> **Consegna**
Trascrivi senza alcuna modifica tutte le voci riportate qui sotto, omettendo le immagini.

> **Righe di dati**
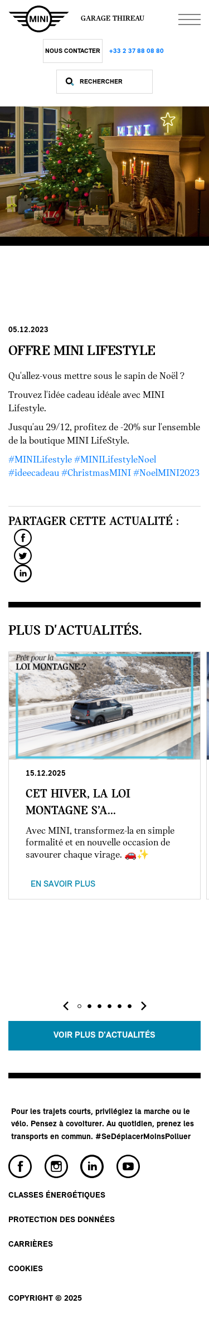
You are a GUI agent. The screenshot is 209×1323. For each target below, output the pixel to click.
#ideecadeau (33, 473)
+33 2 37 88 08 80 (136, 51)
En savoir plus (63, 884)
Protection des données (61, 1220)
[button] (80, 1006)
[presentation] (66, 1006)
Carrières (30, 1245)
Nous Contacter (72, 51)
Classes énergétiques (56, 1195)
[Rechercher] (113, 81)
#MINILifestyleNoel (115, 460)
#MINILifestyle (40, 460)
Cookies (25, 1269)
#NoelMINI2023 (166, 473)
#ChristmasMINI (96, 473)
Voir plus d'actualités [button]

> **Risultato dell'esercizio**
You are a GUI agent. The screenshot is 209×1323. For each target below, output the pixel to click.
#ideecadeau (33, 473)
+33 2 37 88 08 80 (136, 51)
En savoir plus (63, 884)
Protection des données (61, 1220)
[button] (80, 1006)
[presentation] (66, 1006)
Carrières (30, 1245)
Nous Contacter (72, 51)
Classes énergétiques (56, 1195)
[Rechercher] (113, 81)
#MINILifestyleNoel (115, 460)
#MINILifestyle (40, 460)
Cookies (25, 1269)
#NoelMINI2023 (166, 473)
#ChristmasMINI (96, 473)
Voir plus d'actualités [button]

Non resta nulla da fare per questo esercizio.